Dipeptide analogues incorporating allophenylnorstatine [Apns; (2S, 3S)‐3amino‐2‐hydroxy‐4‐phenylbutyric acid] as a transition state mimic at the scissile bond were designed and synthesized in the hope of obtaining a novel KNI series of HIV protease inhibitors. The precursors, N‐P 2 ′‐3‐(2S, 3S)‐3‐(tert‐butyloxy‐carbonyl)amino‐2‐hydroxy‐4‐phenylbutanoyl)‐5, 5‐dimethylthiazolidine‐4‐carboxamide (N‐Boc‐Apns‐Dmt‐P 2 ′) 4a – p were prepared by deprotection of the synthones N‐P 2 ′‐(tert‐butyloxycarbonyl)‐5, 5‐dimethylthiazolidine‐4‐carboxamide (Boc‐Dmt‐P 2 ′) 2a – p , then coupling with (2S, 3S)3‐( tert ‐butyloxycarbonyl)amino‐2‐hydroxy‐4‐phenylbutanoic acid (N‐Boc‐Apns‐OH) 3 . The deprotected intermediates 4 were coupled with the activated carboxyl groups of the P 2 ligands to afford the target dipeptides.
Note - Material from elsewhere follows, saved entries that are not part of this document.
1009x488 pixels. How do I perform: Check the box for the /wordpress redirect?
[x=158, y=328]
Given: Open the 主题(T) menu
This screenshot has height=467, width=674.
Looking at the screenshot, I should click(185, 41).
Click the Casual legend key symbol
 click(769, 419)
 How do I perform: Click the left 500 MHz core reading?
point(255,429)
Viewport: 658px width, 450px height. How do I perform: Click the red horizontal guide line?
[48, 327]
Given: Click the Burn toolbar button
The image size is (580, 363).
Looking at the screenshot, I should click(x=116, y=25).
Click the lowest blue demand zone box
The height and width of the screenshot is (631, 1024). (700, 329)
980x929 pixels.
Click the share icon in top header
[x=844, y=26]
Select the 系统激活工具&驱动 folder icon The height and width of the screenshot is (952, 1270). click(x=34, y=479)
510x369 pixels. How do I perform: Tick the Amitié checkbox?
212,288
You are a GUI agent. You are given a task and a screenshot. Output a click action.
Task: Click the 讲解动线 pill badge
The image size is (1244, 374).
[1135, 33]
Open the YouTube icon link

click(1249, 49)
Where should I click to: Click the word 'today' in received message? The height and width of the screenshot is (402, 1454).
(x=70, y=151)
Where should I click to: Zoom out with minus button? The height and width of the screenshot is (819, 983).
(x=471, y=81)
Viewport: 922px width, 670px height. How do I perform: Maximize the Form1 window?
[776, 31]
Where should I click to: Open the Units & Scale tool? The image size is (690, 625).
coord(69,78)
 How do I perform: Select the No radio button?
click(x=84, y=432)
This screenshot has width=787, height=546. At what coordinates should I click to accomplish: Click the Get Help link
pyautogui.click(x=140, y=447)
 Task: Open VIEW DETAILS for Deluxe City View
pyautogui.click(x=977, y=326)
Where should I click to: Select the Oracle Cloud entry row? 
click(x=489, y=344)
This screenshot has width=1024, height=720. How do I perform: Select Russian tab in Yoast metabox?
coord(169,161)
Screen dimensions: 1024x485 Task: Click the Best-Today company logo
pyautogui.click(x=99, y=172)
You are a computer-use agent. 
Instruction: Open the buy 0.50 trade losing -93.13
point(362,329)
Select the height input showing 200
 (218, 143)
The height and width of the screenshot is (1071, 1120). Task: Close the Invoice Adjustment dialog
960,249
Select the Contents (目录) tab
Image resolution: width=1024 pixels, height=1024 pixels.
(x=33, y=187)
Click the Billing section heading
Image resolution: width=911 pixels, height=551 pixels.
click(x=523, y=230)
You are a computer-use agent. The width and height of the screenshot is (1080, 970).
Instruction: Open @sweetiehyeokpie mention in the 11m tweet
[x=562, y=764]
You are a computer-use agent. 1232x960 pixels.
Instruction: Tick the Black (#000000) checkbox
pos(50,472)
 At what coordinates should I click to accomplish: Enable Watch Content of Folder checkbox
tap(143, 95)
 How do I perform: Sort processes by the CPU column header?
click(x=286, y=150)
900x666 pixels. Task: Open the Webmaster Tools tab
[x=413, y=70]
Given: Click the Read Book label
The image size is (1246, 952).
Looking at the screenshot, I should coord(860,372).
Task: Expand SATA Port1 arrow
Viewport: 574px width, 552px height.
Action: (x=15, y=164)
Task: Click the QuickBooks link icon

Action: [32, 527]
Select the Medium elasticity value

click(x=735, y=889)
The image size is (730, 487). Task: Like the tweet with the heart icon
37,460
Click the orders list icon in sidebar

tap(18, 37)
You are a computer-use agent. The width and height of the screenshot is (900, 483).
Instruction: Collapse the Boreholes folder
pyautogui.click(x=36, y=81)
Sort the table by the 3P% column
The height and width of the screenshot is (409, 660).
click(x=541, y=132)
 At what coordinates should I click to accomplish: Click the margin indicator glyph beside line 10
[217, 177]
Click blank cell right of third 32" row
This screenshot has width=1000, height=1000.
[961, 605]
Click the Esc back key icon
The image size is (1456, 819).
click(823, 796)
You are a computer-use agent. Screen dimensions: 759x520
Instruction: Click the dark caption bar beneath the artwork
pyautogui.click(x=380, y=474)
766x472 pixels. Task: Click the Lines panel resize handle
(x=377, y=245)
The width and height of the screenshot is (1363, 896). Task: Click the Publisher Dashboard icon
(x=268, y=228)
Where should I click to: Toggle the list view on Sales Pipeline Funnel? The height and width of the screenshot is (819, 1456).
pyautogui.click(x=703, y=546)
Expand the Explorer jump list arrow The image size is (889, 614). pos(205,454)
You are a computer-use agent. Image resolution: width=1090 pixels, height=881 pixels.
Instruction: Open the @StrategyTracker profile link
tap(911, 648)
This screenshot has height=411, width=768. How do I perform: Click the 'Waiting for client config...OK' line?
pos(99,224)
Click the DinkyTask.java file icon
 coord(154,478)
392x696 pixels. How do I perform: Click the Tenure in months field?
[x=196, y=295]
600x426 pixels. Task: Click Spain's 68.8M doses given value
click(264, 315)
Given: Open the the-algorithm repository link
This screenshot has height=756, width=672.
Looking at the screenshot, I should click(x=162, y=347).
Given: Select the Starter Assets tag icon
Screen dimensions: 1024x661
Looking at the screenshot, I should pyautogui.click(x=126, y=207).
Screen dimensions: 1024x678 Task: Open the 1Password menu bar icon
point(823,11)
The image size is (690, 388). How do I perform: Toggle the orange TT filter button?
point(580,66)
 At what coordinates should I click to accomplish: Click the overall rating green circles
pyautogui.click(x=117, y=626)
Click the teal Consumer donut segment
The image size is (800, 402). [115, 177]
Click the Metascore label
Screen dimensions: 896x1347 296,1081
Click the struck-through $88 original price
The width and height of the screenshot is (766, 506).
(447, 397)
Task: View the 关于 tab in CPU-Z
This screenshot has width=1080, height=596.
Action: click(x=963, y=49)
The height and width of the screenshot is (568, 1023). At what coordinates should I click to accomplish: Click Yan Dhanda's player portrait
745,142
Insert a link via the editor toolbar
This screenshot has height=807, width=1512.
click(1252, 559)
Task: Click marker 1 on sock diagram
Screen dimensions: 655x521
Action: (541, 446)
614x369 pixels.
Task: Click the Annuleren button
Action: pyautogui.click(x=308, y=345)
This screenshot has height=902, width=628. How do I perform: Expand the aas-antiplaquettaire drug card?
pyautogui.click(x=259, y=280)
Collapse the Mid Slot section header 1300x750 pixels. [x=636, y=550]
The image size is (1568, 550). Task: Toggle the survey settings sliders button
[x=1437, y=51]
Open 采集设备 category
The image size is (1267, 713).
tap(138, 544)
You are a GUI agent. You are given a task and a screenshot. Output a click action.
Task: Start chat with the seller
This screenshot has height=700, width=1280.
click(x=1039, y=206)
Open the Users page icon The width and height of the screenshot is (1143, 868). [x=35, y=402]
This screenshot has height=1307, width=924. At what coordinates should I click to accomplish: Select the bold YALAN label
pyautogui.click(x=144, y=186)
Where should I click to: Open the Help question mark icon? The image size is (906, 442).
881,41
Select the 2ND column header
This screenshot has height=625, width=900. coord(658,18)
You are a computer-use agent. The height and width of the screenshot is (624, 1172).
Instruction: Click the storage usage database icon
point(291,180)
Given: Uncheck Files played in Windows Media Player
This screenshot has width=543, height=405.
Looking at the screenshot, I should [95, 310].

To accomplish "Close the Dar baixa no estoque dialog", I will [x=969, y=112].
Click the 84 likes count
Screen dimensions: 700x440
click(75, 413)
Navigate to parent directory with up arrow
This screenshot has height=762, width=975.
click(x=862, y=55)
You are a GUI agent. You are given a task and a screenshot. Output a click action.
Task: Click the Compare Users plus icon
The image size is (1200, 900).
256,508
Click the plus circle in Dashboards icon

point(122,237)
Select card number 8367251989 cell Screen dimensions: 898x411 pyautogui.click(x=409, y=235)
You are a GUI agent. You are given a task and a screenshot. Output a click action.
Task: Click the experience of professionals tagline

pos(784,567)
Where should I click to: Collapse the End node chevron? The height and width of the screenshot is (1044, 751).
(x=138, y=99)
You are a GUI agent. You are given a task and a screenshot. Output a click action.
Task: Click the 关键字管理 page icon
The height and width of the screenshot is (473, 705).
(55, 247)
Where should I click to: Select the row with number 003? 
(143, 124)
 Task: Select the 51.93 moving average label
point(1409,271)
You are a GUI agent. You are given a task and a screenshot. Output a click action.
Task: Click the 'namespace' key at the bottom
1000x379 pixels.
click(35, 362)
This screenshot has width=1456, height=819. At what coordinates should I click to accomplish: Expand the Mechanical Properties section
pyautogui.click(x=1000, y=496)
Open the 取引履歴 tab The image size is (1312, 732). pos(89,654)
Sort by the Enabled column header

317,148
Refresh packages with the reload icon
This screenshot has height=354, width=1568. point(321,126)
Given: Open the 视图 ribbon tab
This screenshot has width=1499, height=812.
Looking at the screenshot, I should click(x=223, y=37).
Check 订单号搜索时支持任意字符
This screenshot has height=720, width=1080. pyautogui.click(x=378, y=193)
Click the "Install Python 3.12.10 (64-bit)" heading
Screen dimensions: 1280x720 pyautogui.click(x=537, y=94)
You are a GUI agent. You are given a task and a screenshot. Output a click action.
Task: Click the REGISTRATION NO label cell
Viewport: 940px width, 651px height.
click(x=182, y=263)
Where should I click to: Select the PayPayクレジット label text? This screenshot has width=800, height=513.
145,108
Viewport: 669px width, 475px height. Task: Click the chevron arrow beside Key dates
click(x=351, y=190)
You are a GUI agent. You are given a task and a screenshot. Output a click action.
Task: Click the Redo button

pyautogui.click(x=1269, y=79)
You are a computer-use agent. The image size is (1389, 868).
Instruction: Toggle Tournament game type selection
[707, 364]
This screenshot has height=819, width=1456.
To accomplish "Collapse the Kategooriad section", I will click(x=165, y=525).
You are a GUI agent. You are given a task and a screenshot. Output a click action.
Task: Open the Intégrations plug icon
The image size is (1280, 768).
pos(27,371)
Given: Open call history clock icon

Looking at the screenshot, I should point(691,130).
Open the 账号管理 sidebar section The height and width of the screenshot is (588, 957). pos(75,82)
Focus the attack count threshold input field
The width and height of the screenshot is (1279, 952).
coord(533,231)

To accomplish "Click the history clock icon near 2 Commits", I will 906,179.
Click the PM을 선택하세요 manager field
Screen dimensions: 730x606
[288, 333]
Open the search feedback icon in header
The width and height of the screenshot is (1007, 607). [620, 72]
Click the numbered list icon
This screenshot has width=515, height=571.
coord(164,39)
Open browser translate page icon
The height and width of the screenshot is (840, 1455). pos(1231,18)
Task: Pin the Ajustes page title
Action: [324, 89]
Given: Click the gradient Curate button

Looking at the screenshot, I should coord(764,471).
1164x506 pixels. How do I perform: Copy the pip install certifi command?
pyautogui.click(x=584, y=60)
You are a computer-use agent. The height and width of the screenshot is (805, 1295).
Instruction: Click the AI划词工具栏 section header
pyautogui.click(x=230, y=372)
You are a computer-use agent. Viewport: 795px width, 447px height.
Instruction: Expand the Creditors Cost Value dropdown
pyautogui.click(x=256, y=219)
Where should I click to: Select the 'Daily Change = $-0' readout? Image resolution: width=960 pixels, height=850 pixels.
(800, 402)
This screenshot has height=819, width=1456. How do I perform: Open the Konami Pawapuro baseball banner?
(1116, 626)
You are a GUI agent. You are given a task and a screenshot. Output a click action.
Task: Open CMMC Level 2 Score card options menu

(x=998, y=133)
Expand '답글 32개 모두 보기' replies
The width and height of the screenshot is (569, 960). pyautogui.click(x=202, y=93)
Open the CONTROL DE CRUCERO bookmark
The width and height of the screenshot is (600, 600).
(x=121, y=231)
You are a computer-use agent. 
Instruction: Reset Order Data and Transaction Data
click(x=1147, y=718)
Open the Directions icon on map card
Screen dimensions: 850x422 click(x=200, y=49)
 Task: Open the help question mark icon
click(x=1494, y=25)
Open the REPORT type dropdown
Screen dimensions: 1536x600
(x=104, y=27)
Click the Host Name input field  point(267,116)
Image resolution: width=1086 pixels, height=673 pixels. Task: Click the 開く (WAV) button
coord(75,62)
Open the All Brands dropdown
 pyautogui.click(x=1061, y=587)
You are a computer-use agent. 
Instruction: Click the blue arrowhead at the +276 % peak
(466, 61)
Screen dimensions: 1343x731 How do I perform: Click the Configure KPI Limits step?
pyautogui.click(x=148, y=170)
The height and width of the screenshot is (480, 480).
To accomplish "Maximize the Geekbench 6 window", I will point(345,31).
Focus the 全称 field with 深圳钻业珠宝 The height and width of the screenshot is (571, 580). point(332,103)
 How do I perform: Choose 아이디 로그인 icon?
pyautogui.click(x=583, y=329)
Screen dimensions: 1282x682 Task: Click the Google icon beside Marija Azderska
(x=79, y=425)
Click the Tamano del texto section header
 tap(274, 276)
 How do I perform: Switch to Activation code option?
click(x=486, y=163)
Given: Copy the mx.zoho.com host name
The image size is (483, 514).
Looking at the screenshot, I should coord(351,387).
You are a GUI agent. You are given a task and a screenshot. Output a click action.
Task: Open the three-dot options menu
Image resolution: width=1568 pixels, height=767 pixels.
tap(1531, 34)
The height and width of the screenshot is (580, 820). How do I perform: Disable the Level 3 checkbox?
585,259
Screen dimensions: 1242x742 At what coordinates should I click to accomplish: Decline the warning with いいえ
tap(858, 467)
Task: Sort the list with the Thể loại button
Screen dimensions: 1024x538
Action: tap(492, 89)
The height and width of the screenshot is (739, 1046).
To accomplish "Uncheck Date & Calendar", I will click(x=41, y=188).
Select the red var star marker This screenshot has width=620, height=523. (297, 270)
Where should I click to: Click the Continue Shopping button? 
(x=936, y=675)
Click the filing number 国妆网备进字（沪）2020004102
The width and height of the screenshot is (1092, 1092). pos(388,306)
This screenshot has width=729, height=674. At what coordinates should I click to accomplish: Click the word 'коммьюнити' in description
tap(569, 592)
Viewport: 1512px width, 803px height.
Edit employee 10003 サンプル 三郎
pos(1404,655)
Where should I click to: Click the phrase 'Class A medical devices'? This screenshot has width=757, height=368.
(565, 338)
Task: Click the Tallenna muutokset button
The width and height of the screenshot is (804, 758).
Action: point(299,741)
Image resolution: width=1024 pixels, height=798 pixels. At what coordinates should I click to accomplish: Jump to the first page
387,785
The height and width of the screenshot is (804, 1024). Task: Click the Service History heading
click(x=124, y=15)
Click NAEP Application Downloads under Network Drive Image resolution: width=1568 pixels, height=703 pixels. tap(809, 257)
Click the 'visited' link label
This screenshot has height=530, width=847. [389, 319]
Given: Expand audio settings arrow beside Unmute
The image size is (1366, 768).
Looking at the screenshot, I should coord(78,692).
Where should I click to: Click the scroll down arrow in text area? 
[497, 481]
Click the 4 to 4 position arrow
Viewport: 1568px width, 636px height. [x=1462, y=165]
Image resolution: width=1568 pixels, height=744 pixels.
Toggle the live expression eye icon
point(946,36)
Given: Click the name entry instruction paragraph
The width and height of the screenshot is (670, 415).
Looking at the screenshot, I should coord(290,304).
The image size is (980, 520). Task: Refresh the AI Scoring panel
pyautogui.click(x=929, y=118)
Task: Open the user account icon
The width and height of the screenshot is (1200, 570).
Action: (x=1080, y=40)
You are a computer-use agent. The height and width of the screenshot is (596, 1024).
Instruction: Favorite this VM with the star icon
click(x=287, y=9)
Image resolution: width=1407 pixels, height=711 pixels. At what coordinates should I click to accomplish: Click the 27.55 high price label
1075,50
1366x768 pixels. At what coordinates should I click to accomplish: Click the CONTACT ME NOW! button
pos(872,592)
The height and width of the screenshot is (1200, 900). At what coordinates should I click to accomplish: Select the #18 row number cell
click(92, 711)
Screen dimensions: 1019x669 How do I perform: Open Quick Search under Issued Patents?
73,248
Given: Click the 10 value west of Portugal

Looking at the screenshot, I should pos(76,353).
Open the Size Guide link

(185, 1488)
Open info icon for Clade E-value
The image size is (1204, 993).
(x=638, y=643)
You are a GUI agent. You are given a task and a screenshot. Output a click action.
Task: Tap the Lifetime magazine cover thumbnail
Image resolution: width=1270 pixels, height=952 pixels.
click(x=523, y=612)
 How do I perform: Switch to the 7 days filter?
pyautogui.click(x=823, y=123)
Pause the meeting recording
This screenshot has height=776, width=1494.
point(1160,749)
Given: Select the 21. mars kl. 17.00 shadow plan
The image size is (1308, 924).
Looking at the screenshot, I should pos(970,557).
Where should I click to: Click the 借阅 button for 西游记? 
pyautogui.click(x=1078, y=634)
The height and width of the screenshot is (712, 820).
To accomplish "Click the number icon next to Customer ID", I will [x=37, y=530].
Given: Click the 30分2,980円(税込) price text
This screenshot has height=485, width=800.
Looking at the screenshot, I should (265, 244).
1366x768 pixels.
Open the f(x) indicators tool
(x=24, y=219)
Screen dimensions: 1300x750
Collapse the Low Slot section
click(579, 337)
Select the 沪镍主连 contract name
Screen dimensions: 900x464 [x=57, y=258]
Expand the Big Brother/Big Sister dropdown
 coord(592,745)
In this work, we fixed at the P 2 site either a 2, 6‐dimethylphenoxyacetyl or a 3‐hydroxy‐2‐methylbenzoyl group. Substitutes at the P 2 ′ site were varied to afford the members of the series 7 and 8 . Improved activity of most of the members of series 8 relative to their analogues of series 7 can be partially attributed to the differences in the structures of the P 2 moieties. Positional isomerism in the P 2 ′ moieties significantly affected the activity and polarity of the target.